Despite declining sales, musical-instrument maker Steinway decided not to sell itself.
NEW YORK — Steinway Musical Instruments Inc., the famous manufacturer of pianos, saxophones and trumpets, said on Wednesday it had decided not to sell itself following a 17-month-long exploration of strategic alternatives.
An American icon synonymous with handmade grand pianos, Steinway has struggled to keep its production margins competitive amid stagnant sales, and has seen its shares plunge 10 percent year-to-date.

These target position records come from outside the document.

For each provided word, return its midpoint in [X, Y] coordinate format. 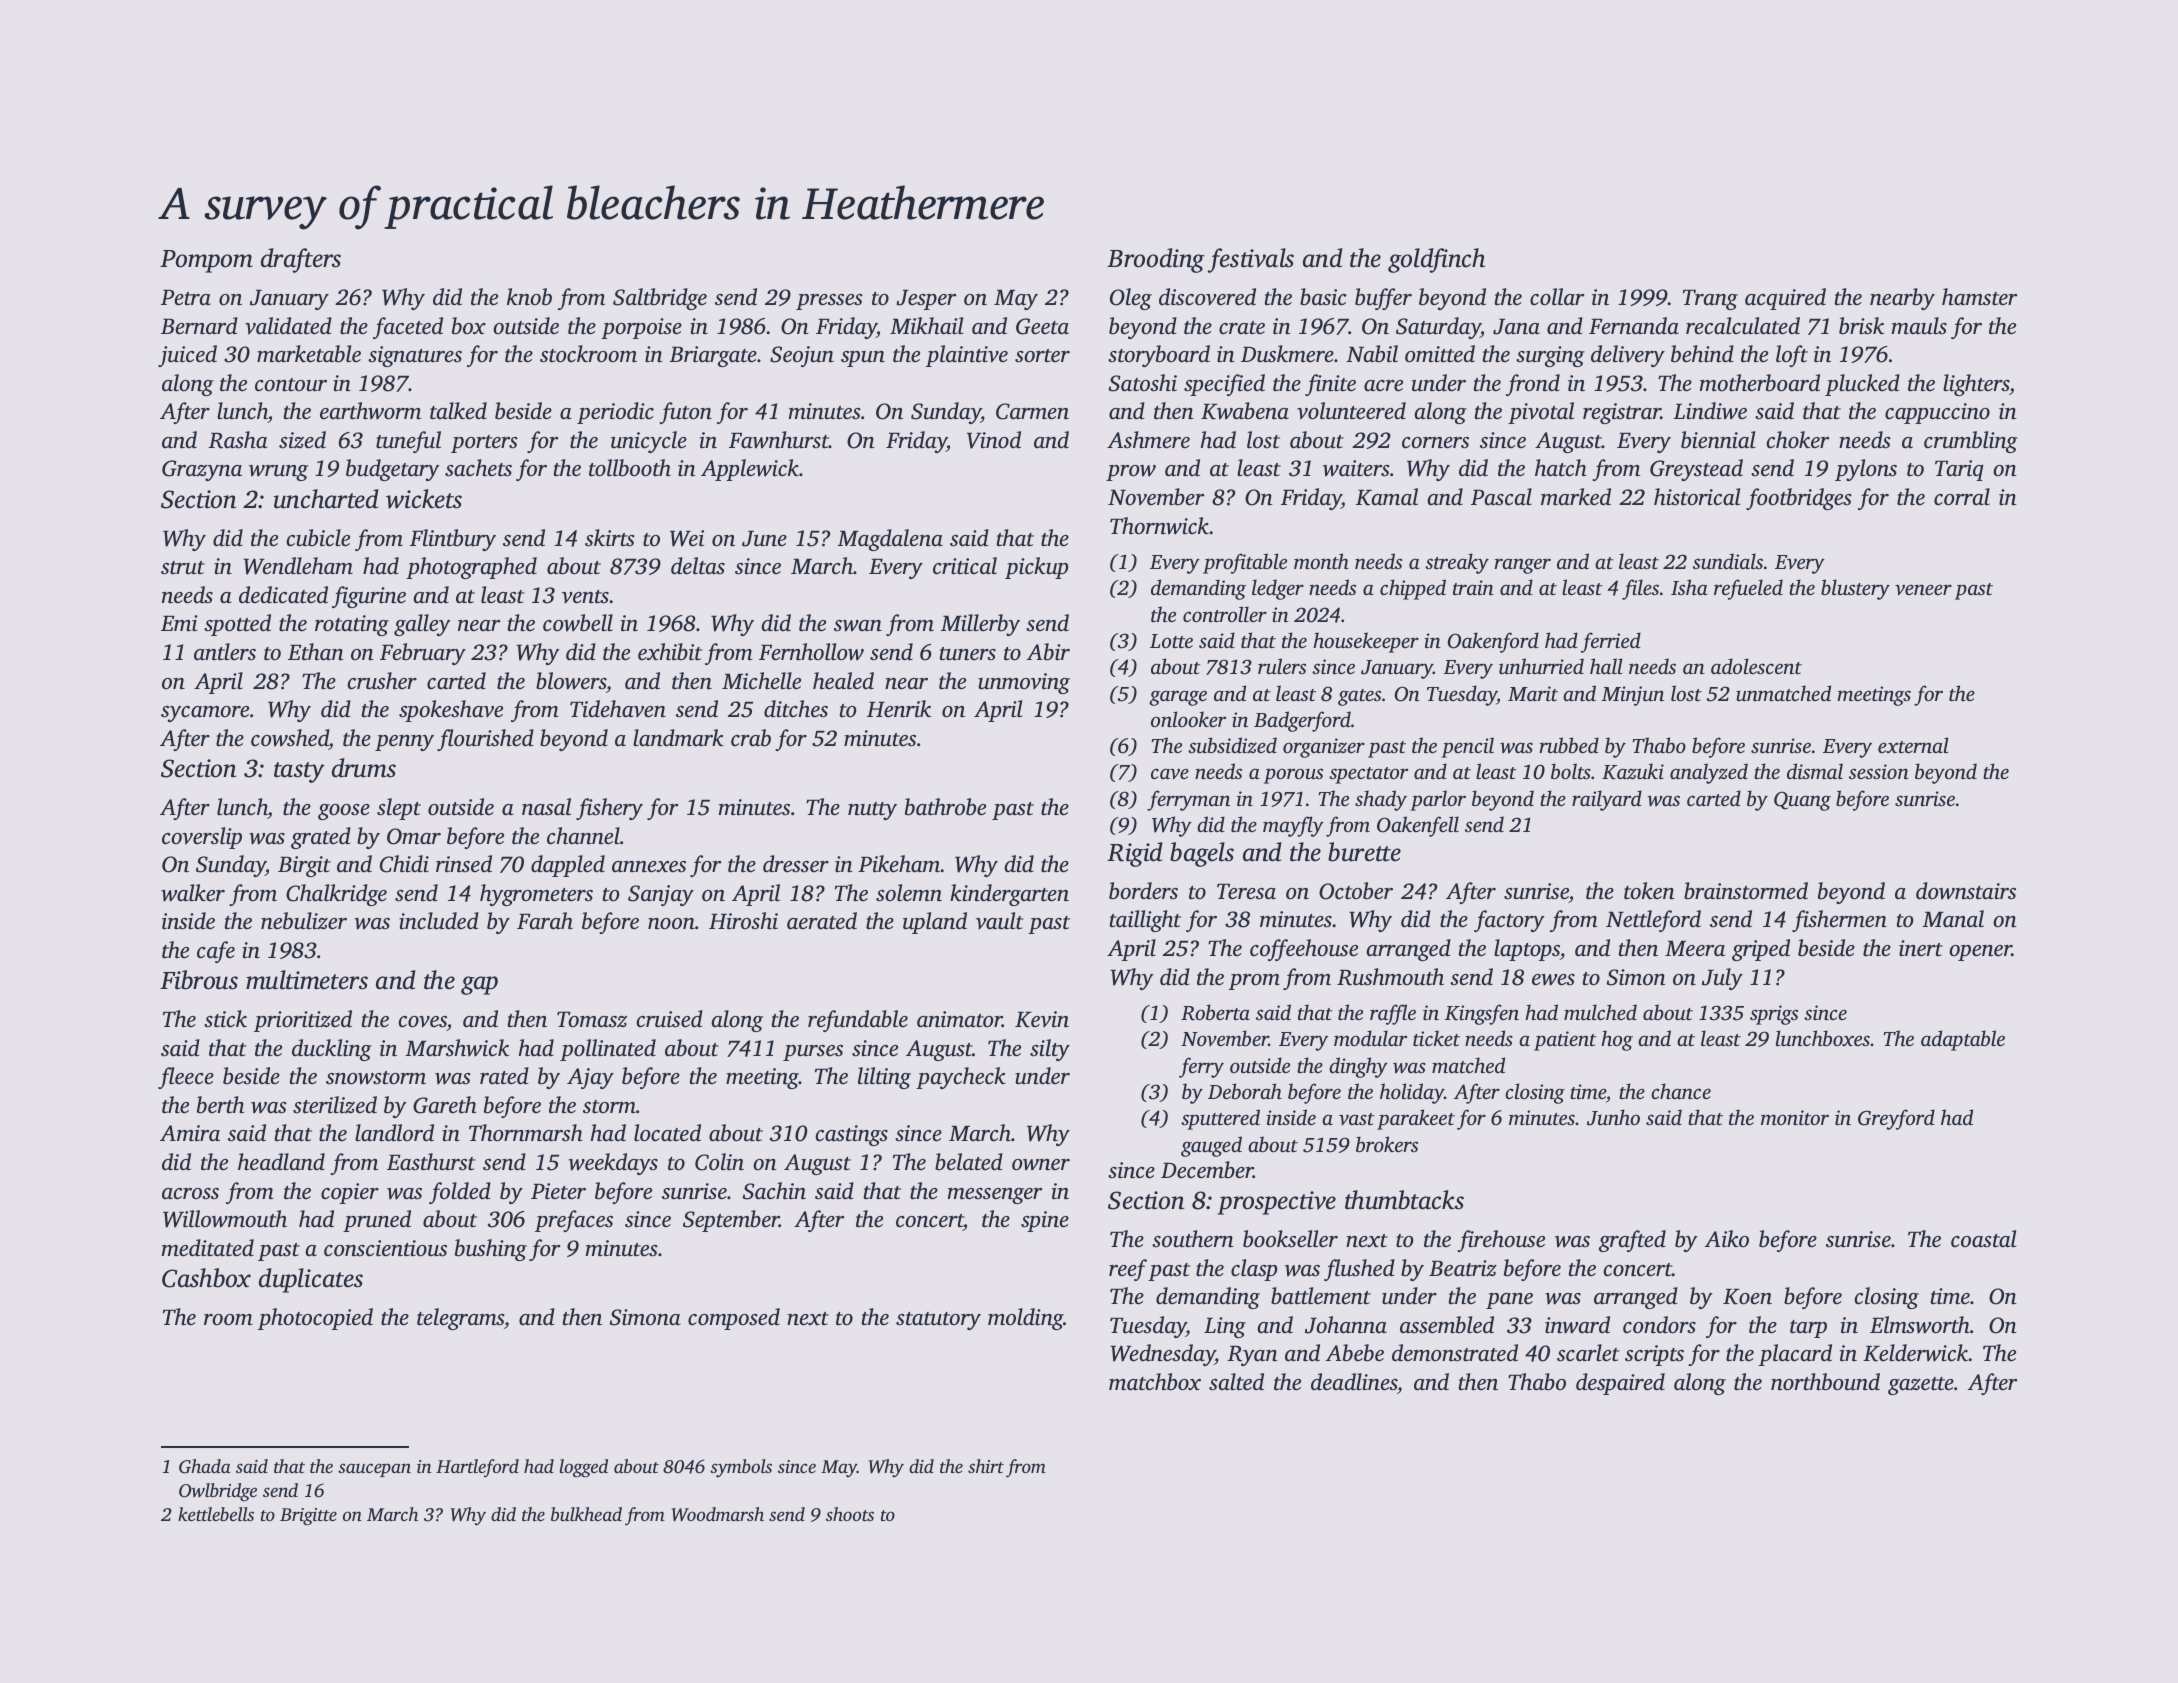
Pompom [206, 261]
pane [1509, 1301]
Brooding [1156, 260]
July [1722, 979]
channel [583, 836]
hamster [1979, 297]
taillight [1145, 921]
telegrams [460, 1319]
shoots [850, 1514]
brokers [1387, 1144]
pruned [377, 1221]
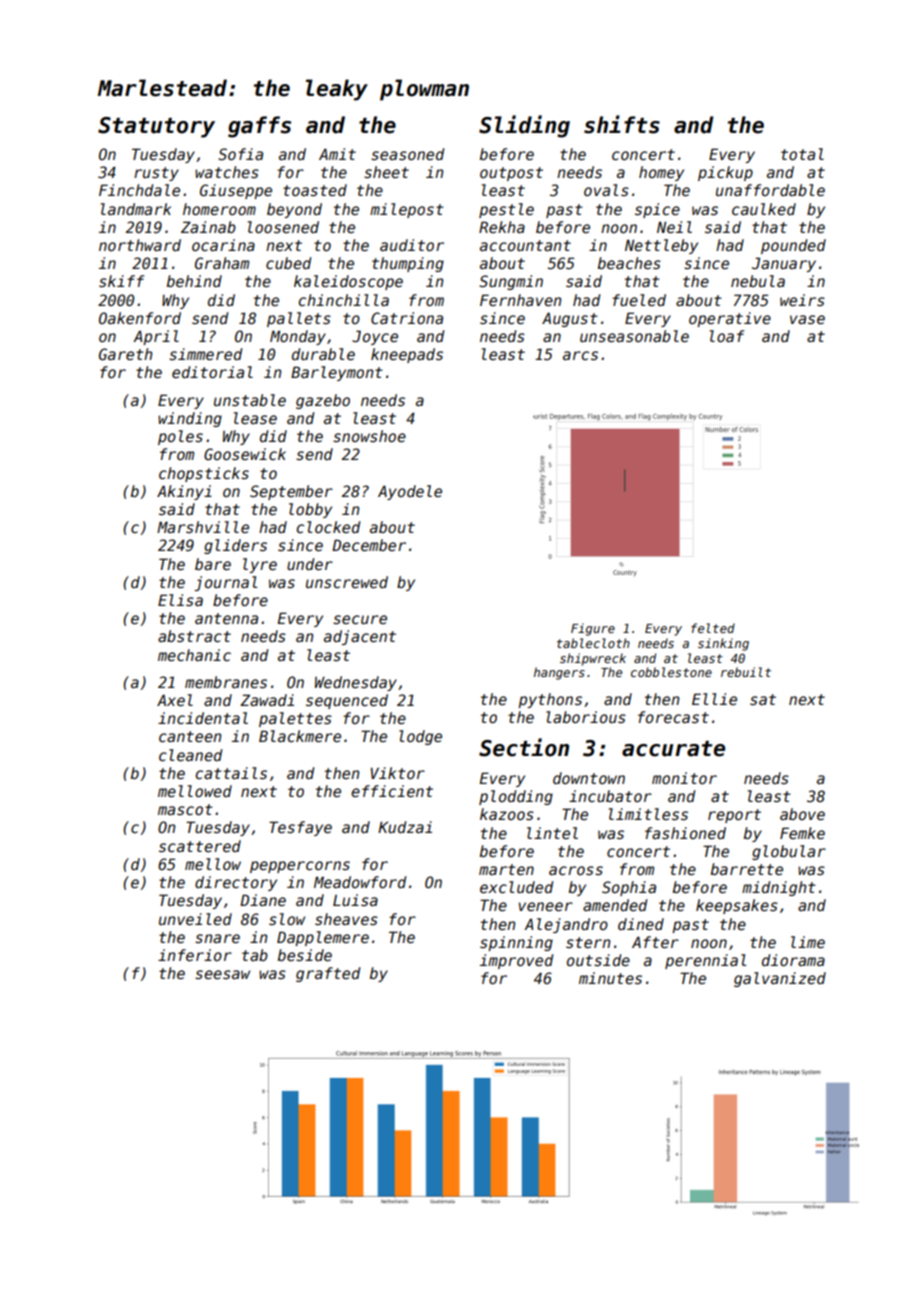 The height and width of the screenshot is (1314, 924). Describe the element at coordinates (195, 919) in the screenshot. I see `unveiled` at that location.
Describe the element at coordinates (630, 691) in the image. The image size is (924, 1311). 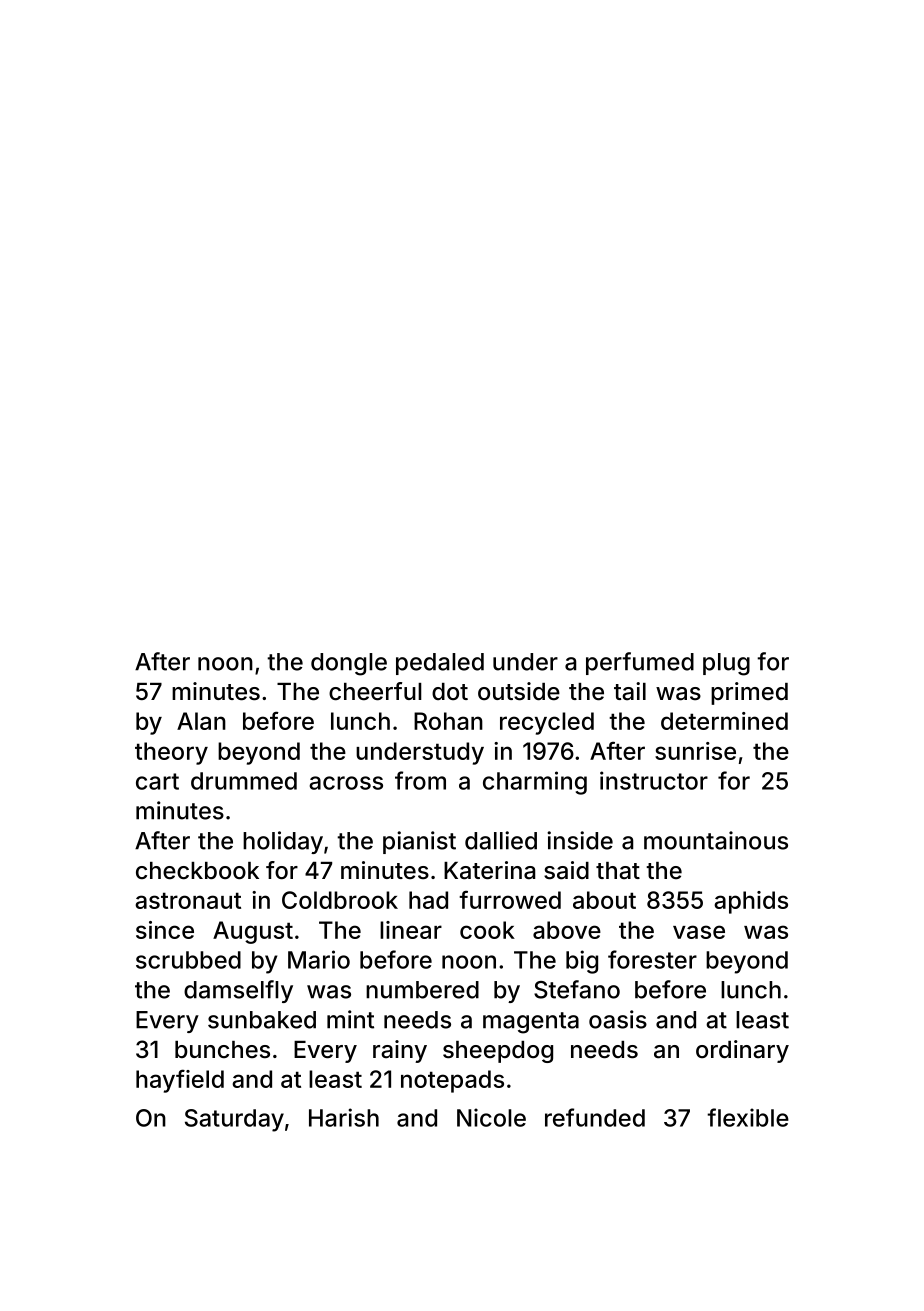
I see `tail` at that location.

Still, its third-quarter earnings last month offered signs that cost-cutting was paying off.
In a statement on Wednesday, Steinway said it had received several non-binding indications of interest in buying the company, following talks with other companies in the sector as well as private equity, yet these did not offer more value than its own strategic plan.
"We will continue to focus management's efforts on execution of that plan and we look forward to a prosperous 2013," Steinway CEO Michael Sweeney said in the statement.
An in-principle agreement to sell its band instrument division to an investor group led by two of its board members, Dana Messina and John Stoner, was also scrapped in light of the current operating performance of the band division, Steinway said.
In July 2011, Messina, Stoner and other members of management made an offer for Steinway's band instrument and online music divisions, prompting the company to set up a special committee in order to assess it.
Later that month, Steinway asked investment bank Allen & Co. LLC to assist the special committee on exploring strategic alternatives that could also include selling the whole company outright to other interested parties.
By October 2011, Messina had stepped down as CEO of the company after 15 years at the helm to pursue his bid, yet he remained a board member. He was replaced by Sweeney, a chairman of the board of Star Tribune Media Holdings and a former president of Starbucks Coffee Company (UK) Ltd.
Steinway said on Wednesday that it was continuing a separate process to sell its leasehold interest in New York's Steinway Hall building, situated on Manhattan's 57th Street, and was in talks with several parties.
According to its website, Steinway & Sons, the company's piano unit, opened the first Steinway Hall on 14th Street in Manhattan in 1866.
With a main auditorium of 2,000 seats, it became New York City's artistic and cultural center, housing the New York Philharmonic until Carnegie Hall opened in 1891. These days, Steinway Hall is a showroom for the company's instruments.
The Waltham, Mass.-based company's pianos have been used by legendary artists such as Cole Porter and Sergei Rachmaninoff and by contemporary ones like Chinese concert pianist Lang Lang.